Stepping into the lower level of the Besser Museum for Northeast Michigan is an experience in native flora and fauna. The area continues to intrigue visitors drawn to the colorful exhibit of indigenous fish, the realistic animal mounts done by local taxidermists and an extensive framed leaf collection that includes every tree found within the state.

The focus on natural science just became even more pronounce with the opening of a new wildlife room on the same level.

Almost since the establishment of the Besser Museum nearly 50 years ago, this particular room housed a static lumbering and agricultural exhibit. Staff recently opted to change things up by redistributing the lumbering/agricultural-related artifacts in other areas of the museum and converting the space into a gallery for a topnotch wildlife collection.

“We’ve retold the story of lumbering upstairs in the Avenue of Shops and the agricultural aspect on a back wall upstairs,” said Facilities and Exhibit Director Randy Shultz. “People are walking by and seeing the artifacts with new eyes, and they tell a better, more complete story this way.”

Placing those important tools and other implements in new locations within the museum freed up the space downstairs for 50 animal mounts acquired from the Cranbrook Institute of Science. When the museum first took possession of the animals a year ago, Shultz curated what proved to be a very popular exhibit around them in the main floor Wilson Gallery.

When that exhibit closed, Shultz and Museum Executive Director Chris Witulski didn’t want to stash the animals in storage where the public could no longer enjoy creatures such as zebra, ostrich and moose. They began planning for the new wildlife exhibit that now features animals from all over the world.

“The exhibit is in keeping with the stated intentions of Jesse Besser (the museum’s namesake) who said the purpose of the museum was to bring the people of Alpena items they would never have the chance to see, and where else are they going to see a life-size ostrich?” said Shultz.

The exhibit is enhanced by artistically rendered backdrops created by local artist, taxidermist and wildlife enthusiast Betsy Willis. A hands-on educational component also was added for further interest. Kids and adults alike can place their hands in a series of enclosed boxes, feel the hidden objects inside and try to guess what they are.

Additionally, several animal pelts invite visitors to touch and feel. Shultz also provided museum guests with a unique seating area perfect for photo opportunities.

While the bulk of the exhibit is currently in place, the staff still has a few finishing touches to complete and a wish list. On the wish list is better lighting, which would require additional funding.
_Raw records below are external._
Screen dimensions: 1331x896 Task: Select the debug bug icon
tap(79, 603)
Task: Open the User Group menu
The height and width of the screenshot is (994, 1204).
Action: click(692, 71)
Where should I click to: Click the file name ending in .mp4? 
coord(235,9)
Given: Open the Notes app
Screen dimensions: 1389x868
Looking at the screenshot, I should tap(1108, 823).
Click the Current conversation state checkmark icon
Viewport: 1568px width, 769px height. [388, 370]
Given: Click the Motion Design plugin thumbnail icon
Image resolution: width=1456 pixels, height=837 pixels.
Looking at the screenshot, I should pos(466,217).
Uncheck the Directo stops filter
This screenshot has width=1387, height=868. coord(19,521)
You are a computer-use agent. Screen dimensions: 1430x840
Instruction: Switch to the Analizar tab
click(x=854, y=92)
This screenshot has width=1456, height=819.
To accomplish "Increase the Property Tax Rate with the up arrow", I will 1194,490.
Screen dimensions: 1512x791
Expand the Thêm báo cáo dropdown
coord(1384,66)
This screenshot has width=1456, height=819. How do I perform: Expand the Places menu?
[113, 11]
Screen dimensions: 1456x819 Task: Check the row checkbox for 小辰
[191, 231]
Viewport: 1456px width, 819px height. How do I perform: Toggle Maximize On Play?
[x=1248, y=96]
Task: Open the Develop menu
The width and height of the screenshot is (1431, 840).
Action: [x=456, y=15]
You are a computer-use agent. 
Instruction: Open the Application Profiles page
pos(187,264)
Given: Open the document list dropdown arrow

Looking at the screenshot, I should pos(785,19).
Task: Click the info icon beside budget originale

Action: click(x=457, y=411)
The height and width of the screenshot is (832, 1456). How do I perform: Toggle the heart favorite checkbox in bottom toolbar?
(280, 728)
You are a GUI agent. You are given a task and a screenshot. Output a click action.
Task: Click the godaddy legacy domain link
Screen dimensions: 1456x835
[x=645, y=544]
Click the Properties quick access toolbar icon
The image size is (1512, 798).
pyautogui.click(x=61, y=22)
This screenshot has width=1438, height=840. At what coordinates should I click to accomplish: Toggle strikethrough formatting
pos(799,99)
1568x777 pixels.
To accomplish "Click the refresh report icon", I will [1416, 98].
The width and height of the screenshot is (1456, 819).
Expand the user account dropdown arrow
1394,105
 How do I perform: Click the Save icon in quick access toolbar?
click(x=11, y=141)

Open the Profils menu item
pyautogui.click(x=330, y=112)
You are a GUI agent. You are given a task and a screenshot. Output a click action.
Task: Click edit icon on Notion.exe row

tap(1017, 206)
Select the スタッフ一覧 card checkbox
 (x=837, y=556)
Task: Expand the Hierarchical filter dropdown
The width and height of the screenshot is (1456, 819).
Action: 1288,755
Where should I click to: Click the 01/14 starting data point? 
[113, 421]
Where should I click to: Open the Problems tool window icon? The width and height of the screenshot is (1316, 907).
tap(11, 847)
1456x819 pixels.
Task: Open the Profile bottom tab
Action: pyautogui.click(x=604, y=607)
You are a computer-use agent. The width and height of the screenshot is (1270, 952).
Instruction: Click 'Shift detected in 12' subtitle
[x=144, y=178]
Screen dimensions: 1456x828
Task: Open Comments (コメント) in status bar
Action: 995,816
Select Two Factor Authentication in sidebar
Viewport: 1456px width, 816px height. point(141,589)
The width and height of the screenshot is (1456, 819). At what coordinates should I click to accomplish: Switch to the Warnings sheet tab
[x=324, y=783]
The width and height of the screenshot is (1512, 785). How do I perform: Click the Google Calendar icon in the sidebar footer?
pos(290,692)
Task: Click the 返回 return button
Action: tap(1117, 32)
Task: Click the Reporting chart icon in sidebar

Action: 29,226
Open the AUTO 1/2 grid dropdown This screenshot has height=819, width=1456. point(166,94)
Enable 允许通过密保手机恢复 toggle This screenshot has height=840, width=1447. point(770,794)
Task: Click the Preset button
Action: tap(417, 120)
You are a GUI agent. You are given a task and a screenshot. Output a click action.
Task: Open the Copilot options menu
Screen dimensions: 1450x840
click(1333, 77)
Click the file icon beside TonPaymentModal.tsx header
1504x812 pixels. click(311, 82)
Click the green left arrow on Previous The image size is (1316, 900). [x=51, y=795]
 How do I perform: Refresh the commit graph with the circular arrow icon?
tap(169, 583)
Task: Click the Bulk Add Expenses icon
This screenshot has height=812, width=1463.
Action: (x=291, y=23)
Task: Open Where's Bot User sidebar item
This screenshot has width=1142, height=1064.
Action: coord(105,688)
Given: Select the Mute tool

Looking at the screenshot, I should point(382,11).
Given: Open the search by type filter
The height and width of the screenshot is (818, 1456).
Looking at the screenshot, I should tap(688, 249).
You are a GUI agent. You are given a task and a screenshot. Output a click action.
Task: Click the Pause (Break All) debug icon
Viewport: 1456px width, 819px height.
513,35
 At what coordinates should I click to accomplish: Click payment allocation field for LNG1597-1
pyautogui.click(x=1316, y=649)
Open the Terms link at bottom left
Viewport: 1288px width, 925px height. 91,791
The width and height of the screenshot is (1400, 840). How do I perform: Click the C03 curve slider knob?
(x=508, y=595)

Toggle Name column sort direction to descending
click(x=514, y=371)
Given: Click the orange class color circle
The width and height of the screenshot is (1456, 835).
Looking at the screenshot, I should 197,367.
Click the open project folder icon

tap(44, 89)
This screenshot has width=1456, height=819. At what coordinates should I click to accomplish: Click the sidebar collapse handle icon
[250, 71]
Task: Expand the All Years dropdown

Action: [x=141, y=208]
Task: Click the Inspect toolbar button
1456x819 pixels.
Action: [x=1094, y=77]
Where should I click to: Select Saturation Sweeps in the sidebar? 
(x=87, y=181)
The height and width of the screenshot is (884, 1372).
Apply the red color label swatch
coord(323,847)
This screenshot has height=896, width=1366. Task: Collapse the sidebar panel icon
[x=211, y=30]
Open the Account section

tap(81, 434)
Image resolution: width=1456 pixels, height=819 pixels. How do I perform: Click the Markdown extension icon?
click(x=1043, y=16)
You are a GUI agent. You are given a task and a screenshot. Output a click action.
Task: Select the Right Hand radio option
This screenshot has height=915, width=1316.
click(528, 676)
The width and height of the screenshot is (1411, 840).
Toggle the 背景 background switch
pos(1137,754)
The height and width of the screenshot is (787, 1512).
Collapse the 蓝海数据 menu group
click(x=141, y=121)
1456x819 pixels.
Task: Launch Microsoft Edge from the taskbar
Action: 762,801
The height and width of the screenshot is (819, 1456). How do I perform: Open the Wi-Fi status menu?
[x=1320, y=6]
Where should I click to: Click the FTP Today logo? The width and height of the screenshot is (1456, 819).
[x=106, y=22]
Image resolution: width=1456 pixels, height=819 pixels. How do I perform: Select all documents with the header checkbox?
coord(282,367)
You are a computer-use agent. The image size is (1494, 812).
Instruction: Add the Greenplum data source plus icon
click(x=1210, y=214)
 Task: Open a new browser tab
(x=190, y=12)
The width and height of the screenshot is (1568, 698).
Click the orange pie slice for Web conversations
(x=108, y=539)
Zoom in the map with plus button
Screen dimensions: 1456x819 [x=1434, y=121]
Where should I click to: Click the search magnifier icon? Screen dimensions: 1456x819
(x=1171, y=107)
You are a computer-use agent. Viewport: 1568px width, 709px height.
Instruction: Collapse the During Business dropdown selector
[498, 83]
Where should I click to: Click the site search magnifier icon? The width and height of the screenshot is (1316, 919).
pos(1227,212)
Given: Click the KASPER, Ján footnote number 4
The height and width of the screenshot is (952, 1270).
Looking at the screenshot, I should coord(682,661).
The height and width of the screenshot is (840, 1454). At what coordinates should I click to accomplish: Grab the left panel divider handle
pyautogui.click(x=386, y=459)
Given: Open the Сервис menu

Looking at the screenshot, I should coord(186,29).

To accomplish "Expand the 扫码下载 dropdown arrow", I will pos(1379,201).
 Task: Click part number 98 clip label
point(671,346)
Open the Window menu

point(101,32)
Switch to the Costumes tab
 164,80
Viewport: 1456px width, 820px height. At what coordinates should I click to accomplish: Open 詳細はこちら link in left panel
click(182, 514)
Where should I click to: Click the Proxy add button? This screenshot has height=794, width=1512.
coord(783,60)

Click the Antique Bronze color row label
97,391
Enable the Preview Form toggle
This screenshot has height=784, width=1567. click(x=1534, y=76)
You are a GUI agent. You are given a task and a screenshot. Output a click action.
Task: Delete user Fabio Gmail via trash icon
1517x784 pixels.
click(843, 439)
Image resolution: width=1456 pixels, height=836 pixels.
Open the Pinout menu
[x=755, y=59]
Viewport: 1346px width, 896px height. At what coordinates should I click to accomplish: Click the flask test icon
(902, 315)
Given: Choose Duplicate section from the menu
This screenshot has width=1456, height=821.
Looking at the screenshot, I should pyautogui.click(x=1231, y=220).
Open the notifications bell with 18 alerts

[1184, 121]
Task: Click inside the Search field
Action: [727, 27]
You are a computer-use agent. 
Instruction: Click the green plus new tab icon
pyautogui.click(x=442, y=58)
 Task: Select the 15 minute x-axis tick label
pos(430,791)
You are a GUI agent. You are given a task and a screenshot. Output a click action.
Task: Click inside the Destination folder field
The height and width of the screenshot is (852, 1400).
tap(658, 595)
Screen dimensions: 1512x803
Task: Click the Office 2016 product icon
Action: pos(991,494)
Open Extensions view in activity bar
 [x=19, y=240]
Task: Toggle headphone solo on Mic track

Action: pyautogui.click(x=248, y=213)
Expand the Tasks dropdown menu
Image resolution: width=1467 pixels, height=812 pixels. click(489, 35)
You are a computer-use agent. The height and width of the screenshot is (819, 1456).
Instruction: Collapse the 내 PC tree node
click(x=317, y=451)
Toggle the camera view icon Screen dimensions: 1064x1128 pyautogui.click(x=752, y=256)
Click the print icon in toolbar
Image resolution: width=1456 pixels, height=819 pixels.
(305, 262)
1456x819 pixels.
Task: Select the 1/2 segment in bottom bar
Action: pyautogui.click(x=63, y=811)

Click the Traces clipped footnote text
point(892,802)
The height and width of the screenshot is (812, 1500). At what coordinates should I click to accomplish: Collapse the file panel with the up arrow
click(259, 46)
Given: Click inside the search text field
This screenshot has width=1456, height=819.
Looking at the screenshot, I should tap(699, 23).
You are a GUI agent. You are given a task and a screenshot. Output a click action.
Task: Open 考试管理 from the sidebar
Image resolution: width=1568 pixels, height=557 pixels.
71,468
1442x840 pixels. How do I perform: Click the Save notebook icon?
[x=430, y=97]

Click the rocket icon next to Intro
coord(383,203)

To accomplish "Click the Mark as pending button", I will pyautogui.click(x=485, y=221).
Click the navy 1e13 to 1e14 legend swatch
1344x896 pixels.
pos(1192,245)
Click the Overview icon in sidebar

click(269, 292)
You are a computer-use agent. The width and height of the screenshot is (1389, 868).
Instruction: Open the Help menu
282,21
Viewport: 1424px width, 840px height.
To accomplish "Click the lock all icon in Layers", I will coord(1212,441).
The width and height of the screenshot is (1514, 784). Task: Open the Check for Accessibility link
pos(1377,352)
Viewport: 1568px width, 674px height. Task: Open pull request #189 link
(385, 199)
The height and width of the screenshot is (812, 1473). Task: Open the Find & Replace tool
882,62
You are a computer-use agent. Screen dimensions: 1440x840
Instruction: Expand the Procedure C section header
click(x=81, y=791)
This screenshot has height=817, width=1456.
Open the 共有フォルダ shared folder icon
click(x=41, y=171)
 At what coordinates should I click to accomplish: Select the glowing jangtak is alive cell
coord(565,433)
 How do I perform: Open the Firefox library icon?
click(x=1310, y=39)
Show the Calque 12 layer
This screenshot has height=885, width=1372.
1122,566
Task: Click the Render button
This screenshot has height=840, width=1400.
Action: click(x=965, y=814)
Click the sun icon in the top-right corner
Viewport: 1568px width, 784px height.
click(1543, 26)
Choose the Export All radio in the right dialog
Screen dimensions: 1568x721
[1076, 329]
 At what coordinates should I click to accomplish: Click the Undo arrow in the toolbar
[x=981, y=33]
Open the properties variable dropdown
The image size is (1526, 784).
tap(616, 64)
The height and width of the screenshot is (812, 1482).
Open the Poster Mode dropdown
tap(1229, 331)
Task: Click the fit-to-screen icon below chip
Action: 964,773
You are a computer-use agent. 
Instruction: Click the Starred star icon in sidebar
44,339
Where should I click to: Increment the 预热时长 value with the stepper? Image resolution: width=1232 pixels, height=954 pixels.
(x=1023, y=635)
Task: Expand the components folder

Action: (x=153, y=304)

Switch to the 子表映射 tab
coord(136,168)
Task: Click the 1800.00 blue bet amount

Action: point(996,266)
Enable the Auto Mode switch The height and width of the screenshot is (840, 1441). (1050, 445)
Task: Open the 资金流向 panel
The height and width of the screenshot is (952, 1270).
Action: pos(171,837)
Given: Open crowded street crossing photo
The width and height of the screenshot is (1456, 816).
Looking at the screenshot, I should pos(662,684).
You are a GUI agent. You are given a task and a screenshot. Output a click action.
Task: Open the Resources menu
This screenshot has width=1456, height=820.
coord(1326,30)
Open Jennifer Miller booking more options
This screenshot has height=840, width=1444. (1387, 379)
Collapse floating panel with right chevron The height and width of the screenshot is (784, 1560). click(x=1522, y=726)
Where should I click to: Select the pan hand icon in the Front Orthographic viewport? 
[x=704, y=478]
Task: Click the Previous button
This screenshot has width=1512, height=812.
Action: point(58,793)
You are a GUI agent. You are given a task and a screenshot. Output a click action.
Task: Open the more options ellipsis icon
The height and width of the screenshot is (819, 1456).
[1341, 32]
Still to be added are a few more signs, plus an educational brochure that will give details about each of the animals featured in the exhibit. The brochure is expected to be completed within the next few weeks.

Two additional exhibits will be opening at the museum later in January. Featured in Trelfa Gallery will be a display of quilts from the museum’s collections. In Wilson Gallery will be a model train exhibit by local train enthusiast Ron Cady. Both are changing exhibits.